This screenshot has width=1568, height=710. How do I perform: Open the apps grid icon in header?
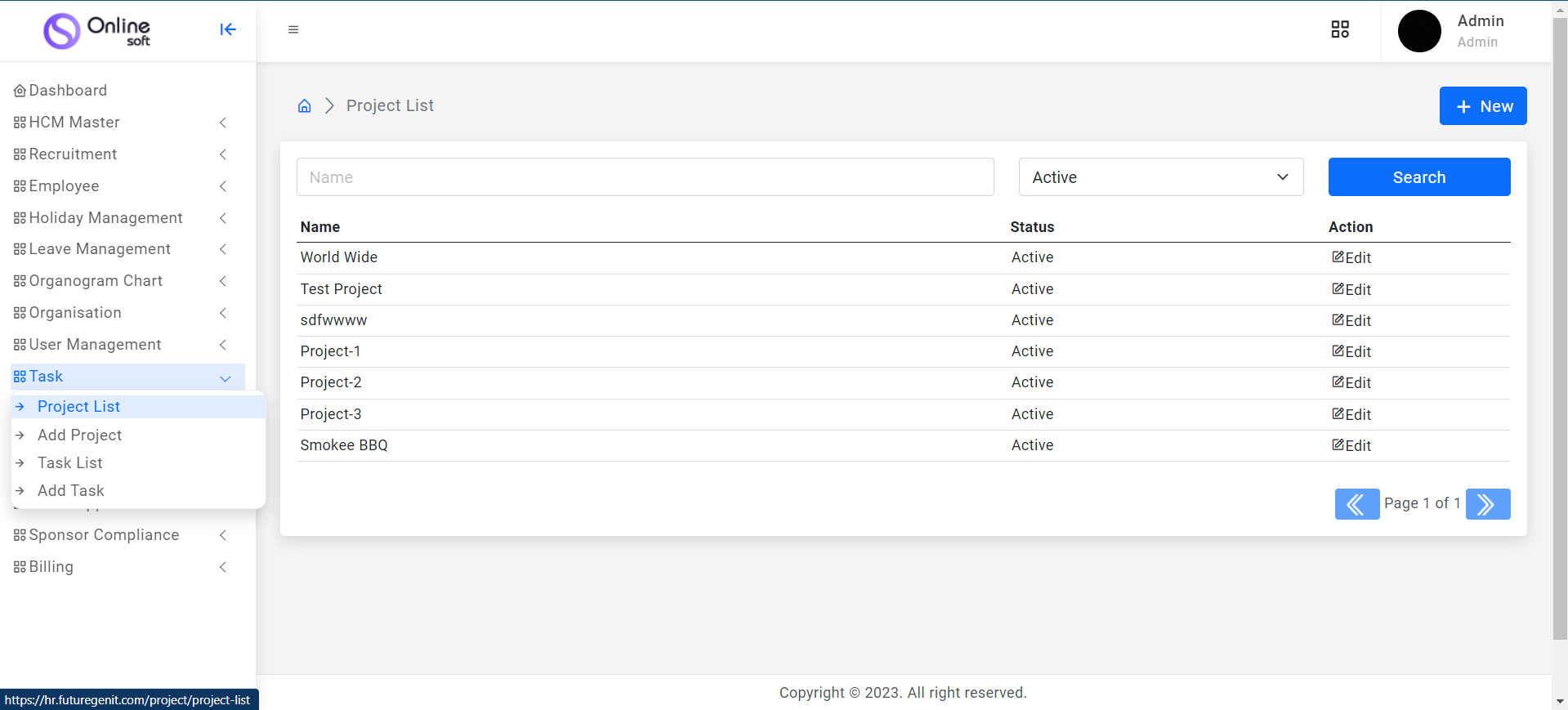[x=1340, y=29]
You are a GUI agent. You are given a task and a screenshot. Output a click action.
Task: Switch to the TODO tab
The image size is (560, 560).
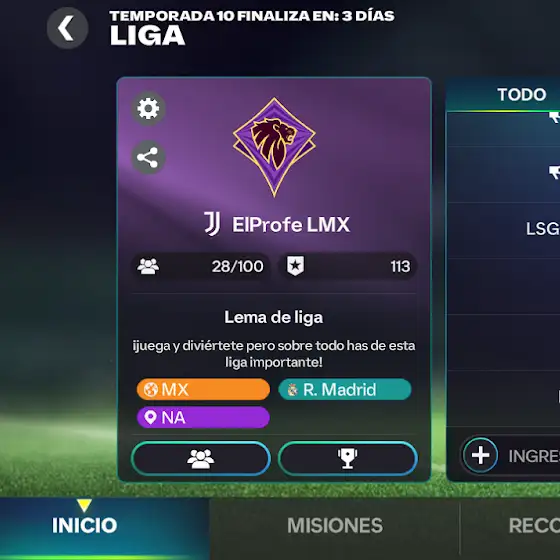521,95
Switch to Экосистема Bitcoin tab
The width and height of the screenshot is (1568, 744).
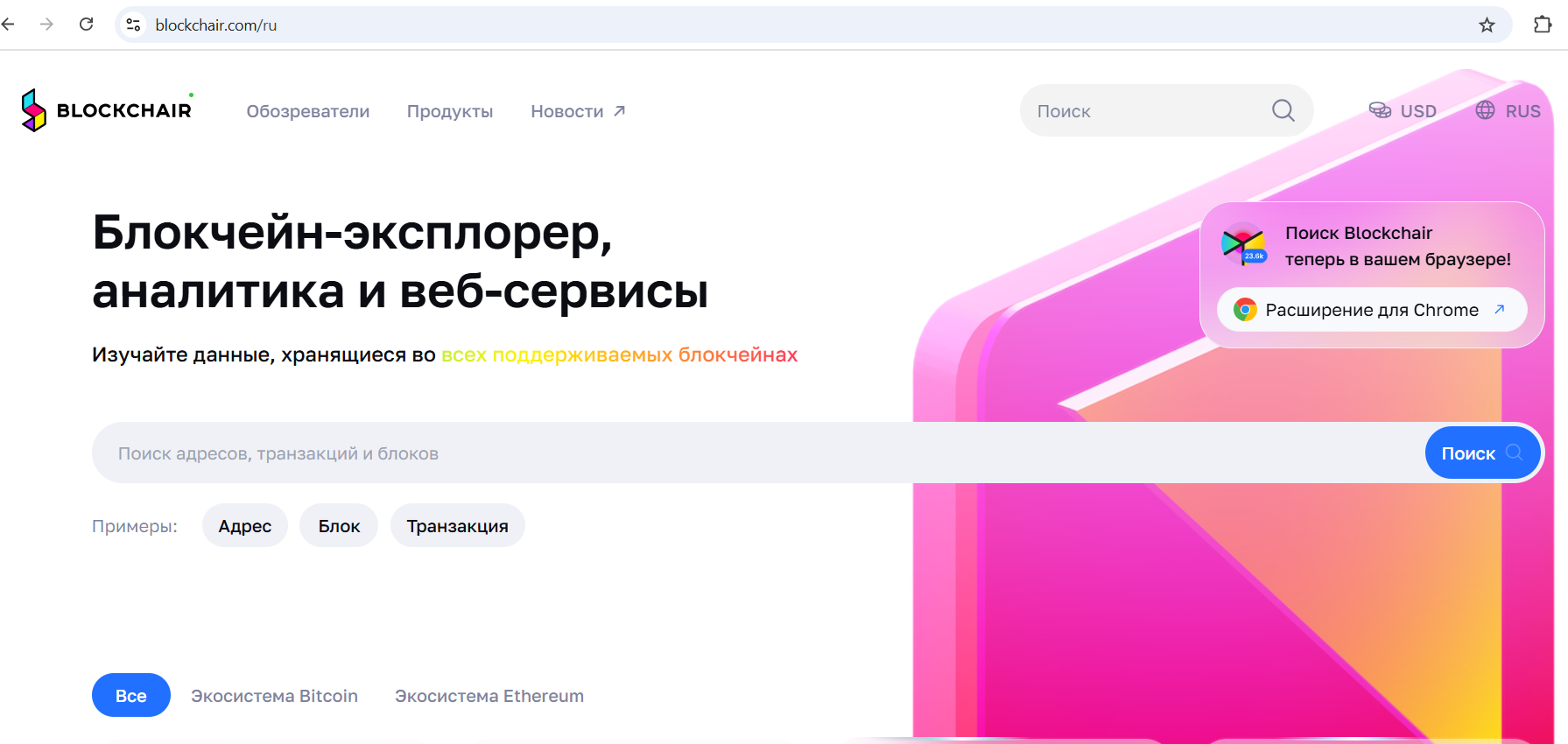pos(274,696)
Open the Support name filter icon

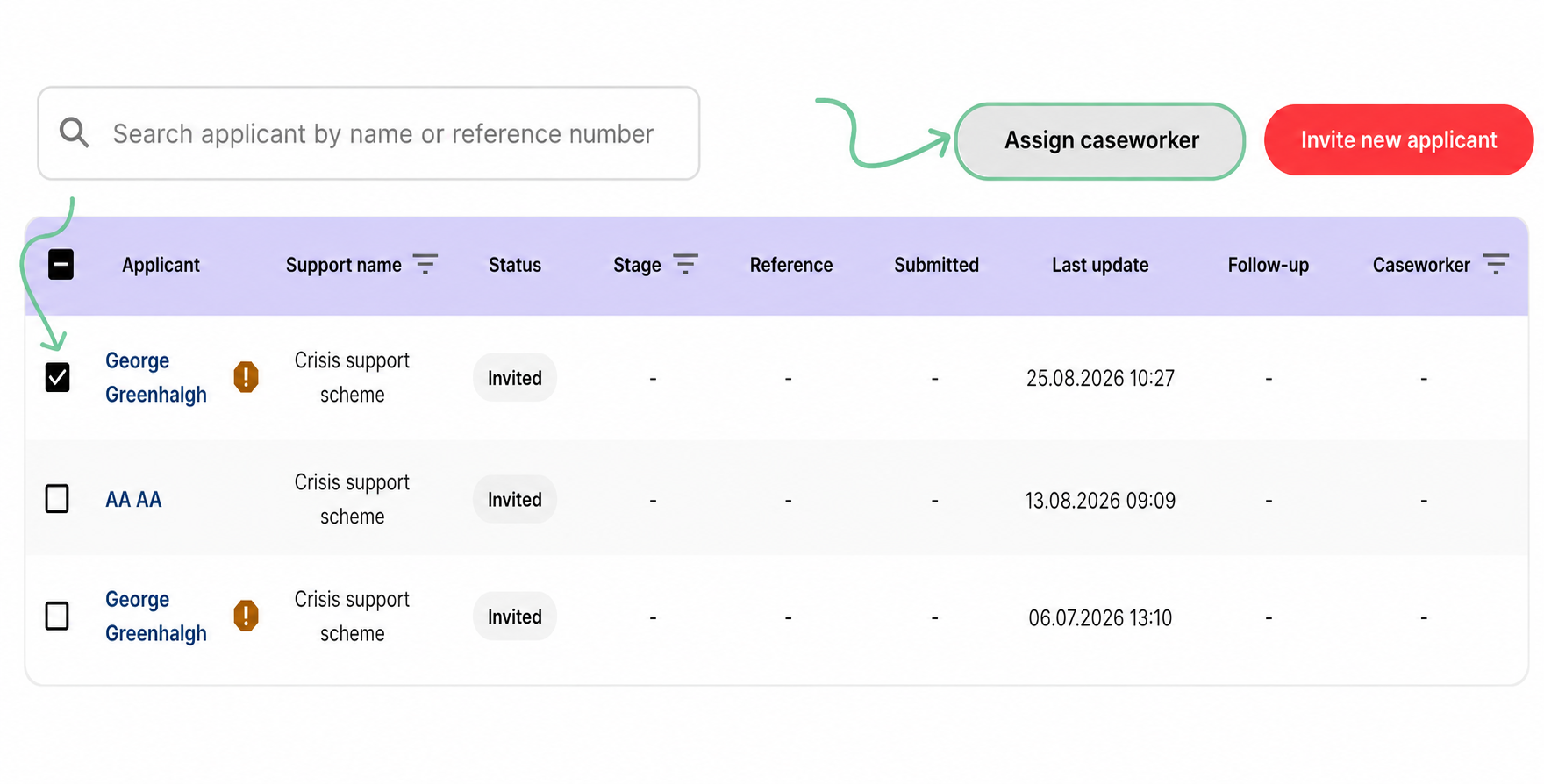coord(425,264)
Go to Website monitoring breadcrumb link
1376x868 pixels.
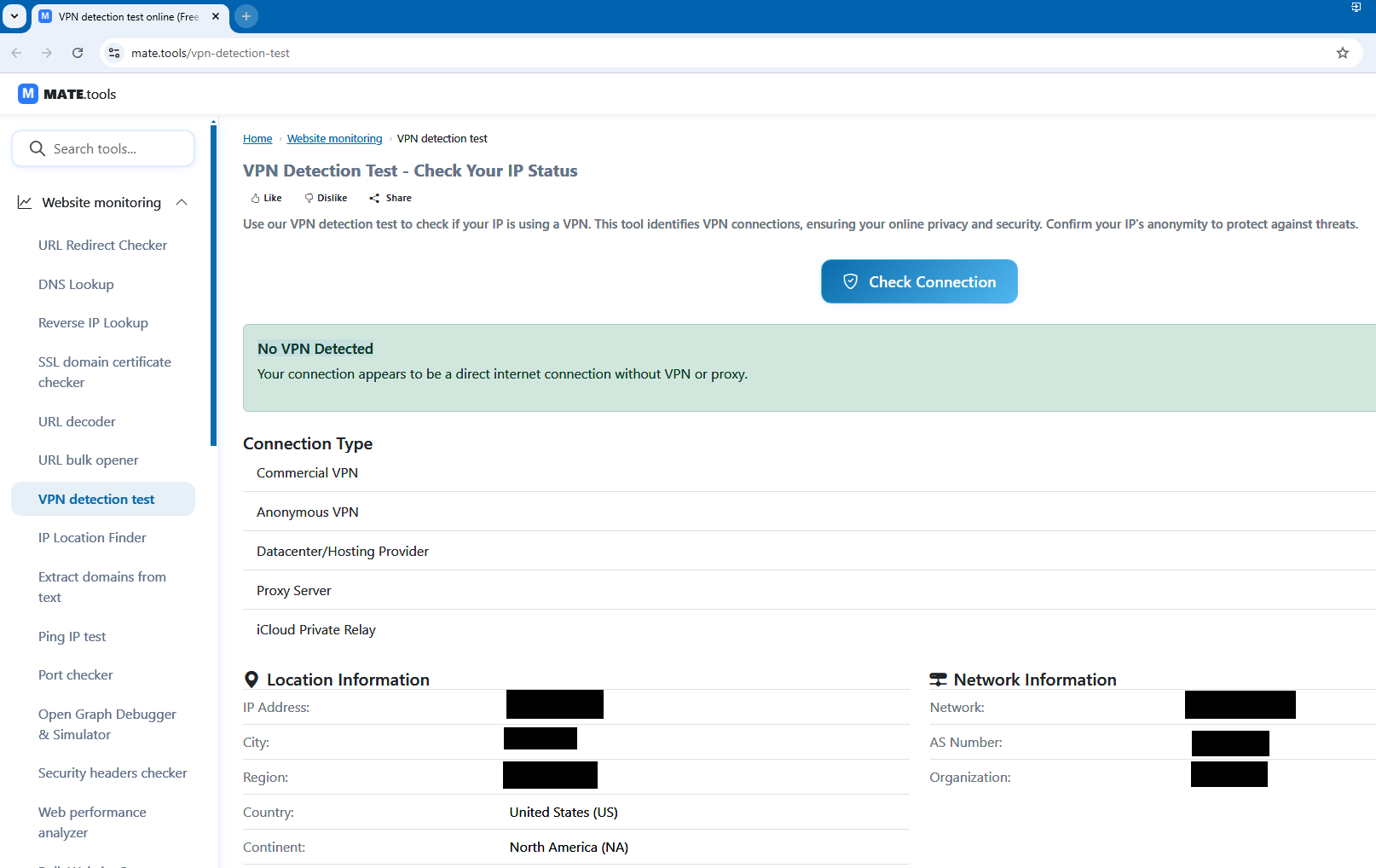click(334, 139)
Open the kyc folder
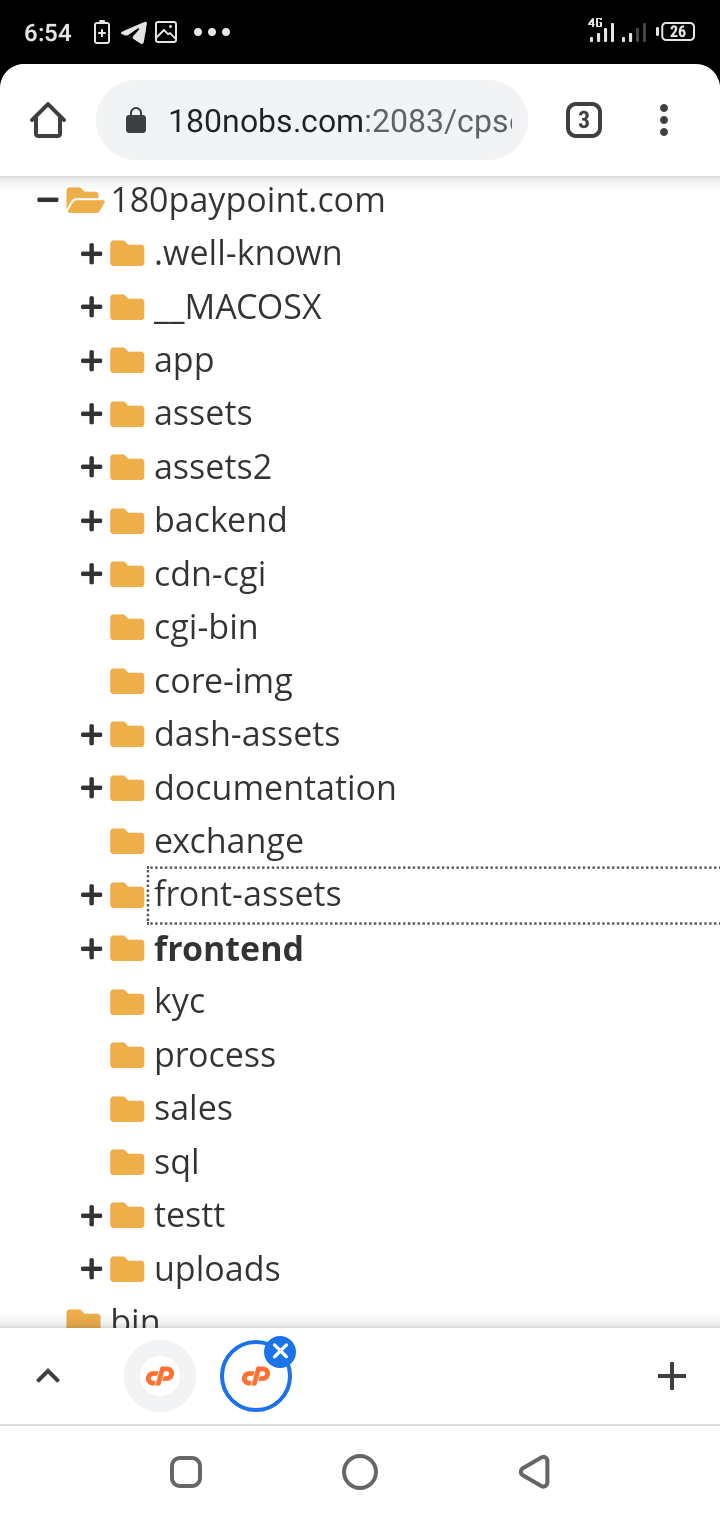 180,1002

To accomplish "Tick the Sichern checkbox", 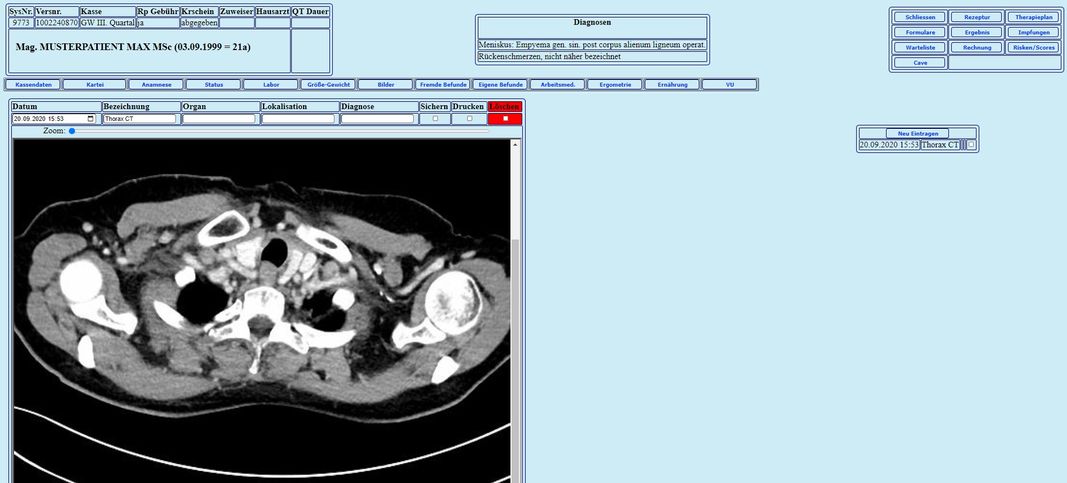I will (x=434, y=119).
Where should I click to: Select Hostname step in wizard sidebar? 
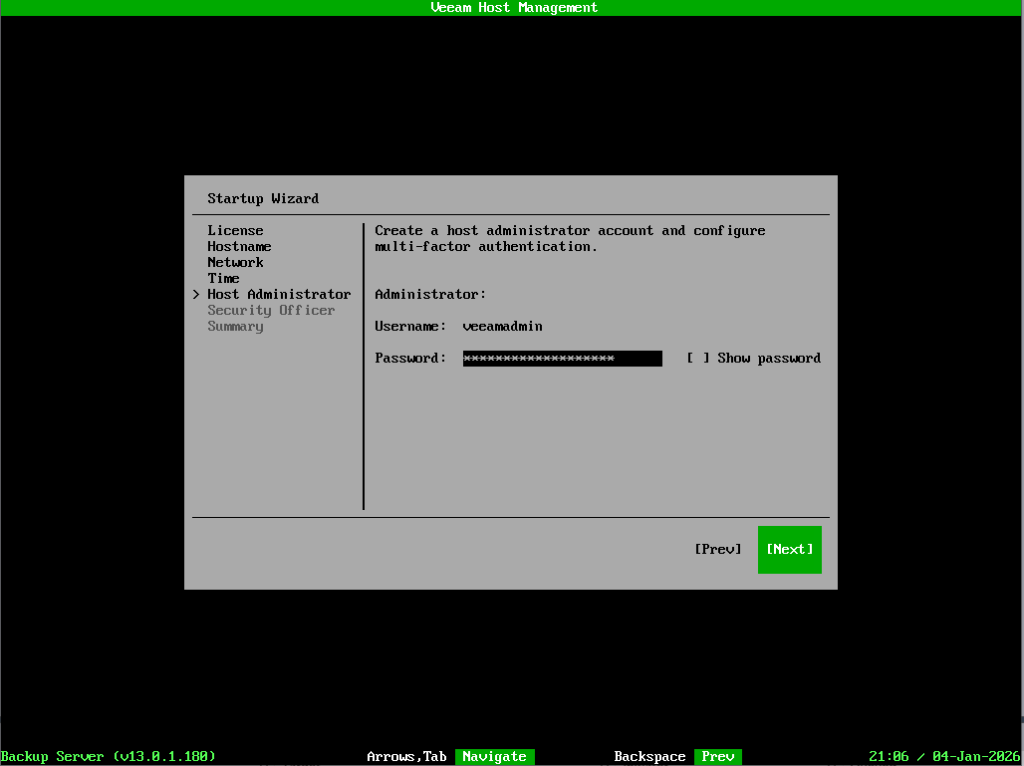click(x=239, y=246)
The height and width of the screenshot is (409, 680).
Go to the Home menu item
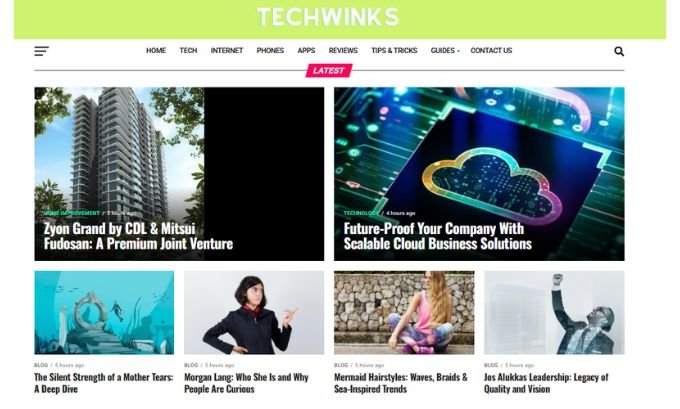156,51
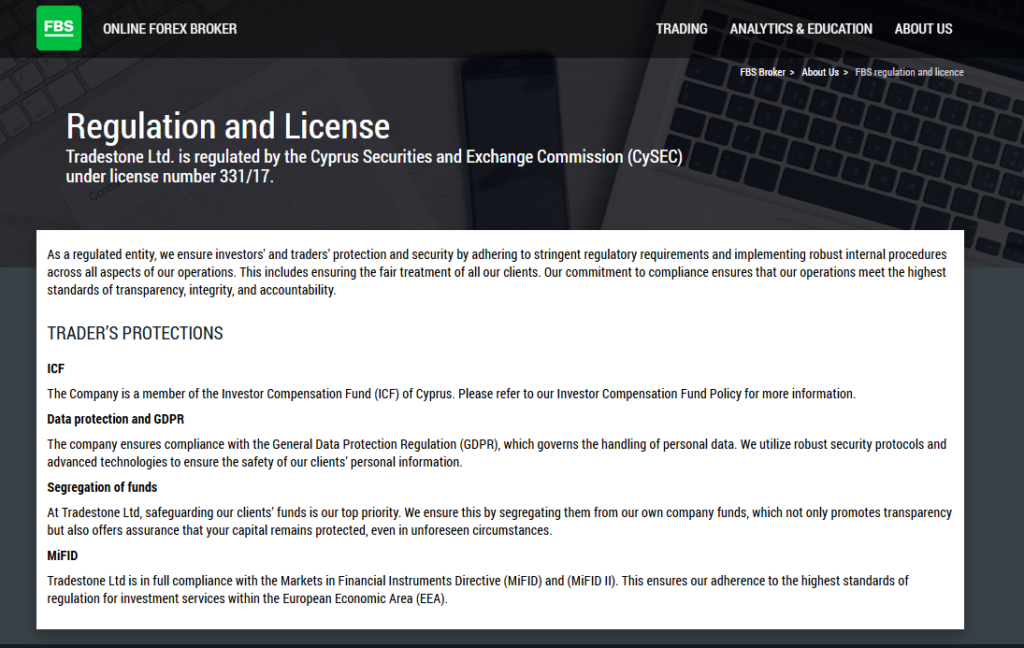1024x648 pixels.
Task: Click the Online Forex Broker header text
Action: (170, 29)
◇ ◇ ◇ ◇ ◇
The lines from the one containing "Where should I" to the final line of the material, both ends included, should be retyped exactly and alone, with no pictures.

REPLY TO THE EXERCISE:
Where should I click to: Select Hostname step in wizard sidebar? 
click(x=239, y=246)
The height and width of the screenshot is (409, 680).
Go to the Home menu item
156,51
1024x648 pixels.
Task: Click the Online Forex Broker header text
Action: (170, 29)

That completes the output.